『週刊プレイボーイ』本誌で「モーリー・ロバートソン の挑発的ニッポン革命計画」を連載中のマルチな異才・モーリー・ロバートソンが語る。

■日本ならマンガ版『24』を!

1月のフランスに続き、デンマークでも連続テロが起きた。日本やアメリカも人質事件に巻き込まれた。残念ながら、これからも世界各地でテロが起きる可能性は高い。それが避けられないとすれば、社会はどうしたらテロに揺さぶられずに踏みとどまれるでしょうか。

僕は半分冗談で“8ビットメディア”と呼んでいるけど、物事を四捨五入して単純に報じるメディアは少なくない。さらに“4ビット落ち”して、すっごく雑な陰謀論を言うメディアもある。それに飛びつく人が一定数いて、ビジネスが成り立っているんだけど、それってテロリストの思うつぼですよ。

記録一覧
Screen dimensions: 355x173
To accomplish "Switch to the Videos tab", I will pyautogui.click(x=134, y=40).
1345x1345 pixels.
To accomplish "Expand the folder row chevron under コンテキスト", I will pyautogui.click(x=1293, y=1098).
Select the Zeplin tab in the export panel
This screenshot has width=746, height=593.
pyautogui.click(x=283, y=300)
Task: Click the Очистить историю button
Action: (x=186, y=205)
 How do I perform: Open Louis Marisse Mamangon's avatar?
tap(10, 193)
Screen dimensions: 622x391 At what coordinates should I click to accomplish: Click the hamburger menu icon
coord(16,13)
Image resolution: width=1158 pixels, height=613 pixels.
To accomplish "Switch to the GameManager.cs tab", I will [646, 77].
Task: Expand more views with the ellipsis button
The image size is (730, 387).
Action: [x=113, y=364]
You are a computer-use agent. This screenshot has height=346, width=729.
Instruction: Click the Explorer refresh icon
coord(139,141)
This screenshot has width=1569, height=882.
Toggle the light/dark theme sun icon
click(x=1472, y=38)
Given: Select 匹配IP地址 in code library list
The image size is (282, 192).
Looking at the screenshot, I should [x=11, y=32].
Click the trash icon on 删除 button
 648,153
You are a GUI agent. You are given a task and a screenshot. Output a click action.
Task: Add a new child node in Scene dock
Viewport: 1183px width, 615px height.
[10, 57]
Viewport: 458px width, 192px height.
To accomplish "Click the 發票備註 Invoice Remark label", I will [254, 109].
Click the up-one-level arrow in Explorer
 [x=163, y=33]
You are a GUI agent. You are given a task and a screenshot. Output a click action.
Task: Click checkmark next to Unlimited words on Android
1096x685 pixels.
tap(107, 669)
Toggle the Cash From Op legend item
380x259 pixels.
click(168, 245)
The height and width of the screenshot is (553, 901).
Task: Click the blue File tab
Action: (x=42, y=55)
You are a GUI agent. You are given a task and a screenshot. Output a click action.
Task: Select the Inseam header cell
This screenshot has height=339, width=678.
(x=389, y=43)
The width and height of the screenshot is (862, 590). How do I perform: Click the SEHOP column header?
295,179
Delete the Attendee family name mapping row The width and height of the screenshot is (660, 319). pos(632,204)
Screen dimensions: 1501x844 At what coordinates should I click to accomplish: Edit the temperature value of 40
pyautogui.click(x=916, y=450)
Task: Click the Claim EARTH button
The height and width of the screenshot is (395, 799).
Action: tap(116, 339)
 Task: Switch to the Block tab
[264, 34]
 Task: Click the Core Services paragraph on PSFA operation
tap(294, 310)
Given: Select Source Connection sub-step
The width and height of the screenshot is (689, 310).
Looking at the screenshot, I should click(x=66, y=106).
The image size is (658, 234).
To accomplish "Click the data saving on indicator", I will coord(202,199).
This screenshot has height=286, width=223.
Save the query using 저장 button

課題
1. 本文のうち「1月のフランスに続き、デンマ」から「テロリストの思うつぼですよ。」までの部分を、両端も含めて一字も変えずに返すこと。
2. 本文中の「残念ながら、これからも世界各地でテロが起きる可能性は高い。」という一文を英語に訳すこと。

解答
1.
1月のフランスに続き、デンマークでも連続テロが起きた。日本やアメリカも人質事件に巻き込まれた。残念ながら、これからも世界各地でテロが起きる可能性は高い。それが避けられないとすれば、社会はどうしたらテロに揺さぶられずに踏みとどまれるでしょうか。

僕は半分冗談で“8ビットメディア”と呼んでいるけど、物事を四捨五入して単純に報じるメディアは少なくない。さらに“4ビット落ち”して、すっごく雑な陰謀論を言うメディアもある。それに飛びつく人が一定数いて、ビジネスが成り立っているんだけど、それってテロリストの思うつぼですよ。

2. Unfortunately, there is a high likelihood that terrorist attacks will continue to occur in various parts of the world.